BRANO CITATO:

Uno problema sorto negli ultimi mesi riguarda la “crisi” nella distribuzione del carburante. Dal 28 luglio al
22 settembre 2025, il numero di stazioni di servizio
che vendono benzina è diminuito del 2,6% a livello
nazionale, in particolar modo quelle indipendenti non
legate ai colossi statali del petrolio, con riduzioni
particolarmente severe nel Sud del Paese (-14,2%)
e in Crimea, dove addirittura la metà delle stazioni
di servizio ha smesso di vendere carburante.
Questa situazione è attribuibile alla riduzione della
produzione di benzina di circa il 10% a causa di
manutenzioni programmate e soprattutto degli
attacchi dei droni ucraini negli impianti di
raffinazione.
Secondo il quotidiano russo Kommersant, la
produzione media giornaliera di benzina a gennaio
è stata di 123.600 tonnellate, nei primi 19 giorni di
agosto è stata di 102.200 tonnellate e nella prima
metà di settembre è stata di 110-112 mila tonnellate.

IL TUO COMPITO:
Continua il brano sulla crisi nella distribuzione del carburante, riprendendo dopo la sua ultima frase. Il materiale non ha alcun ruolo in questo.

Dati sulla posizione di parole ed elementi:
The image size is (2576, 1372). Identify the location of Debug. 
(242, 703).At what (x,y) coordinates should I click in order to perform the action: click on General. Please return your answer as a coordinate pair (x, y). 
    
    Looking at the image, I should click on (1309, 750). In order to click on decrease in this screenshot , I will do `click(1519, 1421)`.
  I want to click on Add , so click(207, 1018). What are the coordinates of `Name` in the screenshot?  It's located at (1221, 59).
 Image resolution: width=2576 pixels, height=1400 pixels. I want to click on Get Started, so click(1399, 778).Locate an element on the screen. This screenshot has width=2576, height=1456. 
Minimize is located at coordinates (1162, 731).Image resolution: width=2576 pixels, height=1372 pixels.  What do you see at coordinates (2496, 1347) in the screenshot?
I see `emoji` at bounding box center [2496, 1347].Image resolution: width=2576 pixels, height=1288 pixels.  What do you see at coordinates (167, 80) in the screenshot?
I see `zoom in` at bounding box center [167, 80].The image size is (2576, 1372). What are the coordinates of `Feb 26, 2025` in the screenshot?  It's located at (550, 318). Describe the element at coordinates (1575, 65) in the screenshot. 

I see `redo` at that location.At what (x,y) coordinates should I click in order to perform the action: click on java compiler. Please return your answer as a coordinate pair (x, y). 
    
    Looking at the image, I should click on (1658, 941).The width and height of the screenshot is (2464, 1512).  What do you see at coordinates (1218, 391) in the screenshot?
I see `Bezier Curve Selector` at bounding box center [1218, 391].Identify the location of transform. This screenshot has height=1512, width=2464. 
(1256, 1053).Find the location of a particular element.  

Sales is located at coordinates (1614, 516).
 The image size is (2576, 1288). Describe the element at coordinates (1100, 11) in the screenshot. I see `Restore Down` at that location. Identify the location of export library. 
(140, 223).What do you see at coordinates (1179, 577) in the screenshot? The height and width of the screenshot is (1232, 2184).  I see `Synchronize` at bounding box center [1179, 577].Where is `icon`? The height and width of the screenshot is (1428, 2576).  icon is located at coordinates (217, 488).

ECCO IL RISULTATO:
L’economia russa sarà sufficientemente resiliente?
L’outlook economico della Russia per i prossimi anni
è di difficile previsione. Il Ministero dell’Economia russo indica una crescita del Pil limitata all’1,3% nel
2026, seguita da una graduale accelerazione al 2,8%
nel 2027.
Tuttavia, questa ripresa dipende criticamente dalla normalizzazione della
politica monetaria (ovvero dall’abbassamento
dei tassi d’interesse), a sua volta subordinata al
rallentamento dell’inflazione.
D’altra parte, un deterioramento della crisi nel
settore della distribuzione di carburanti potrebbe avere conseguenze significative sull’economia
russa. Se gli attacchi alle raffinerie dovessero
intensificarsi, la conseguente interruzione
prolungata delle forniture di carburante
potrebbe compromettere i trasporti commerciali,
l’agricoltura e l’industria manifatturiera.
C’è poi l’incognita dell’introduzione di sanzioni
secondarie da parte degli Stati Uniti e dell’Europa.
L’applicazione di tariffe elevate da parte di Washington
e Bruxelles sui beni provenienti da Paesi che continuano
ad acquistare petrolio russo potrebbe costringere i principali partner commerciali di Mosca a riconsiderare
i propri rapporti con il Cremlino.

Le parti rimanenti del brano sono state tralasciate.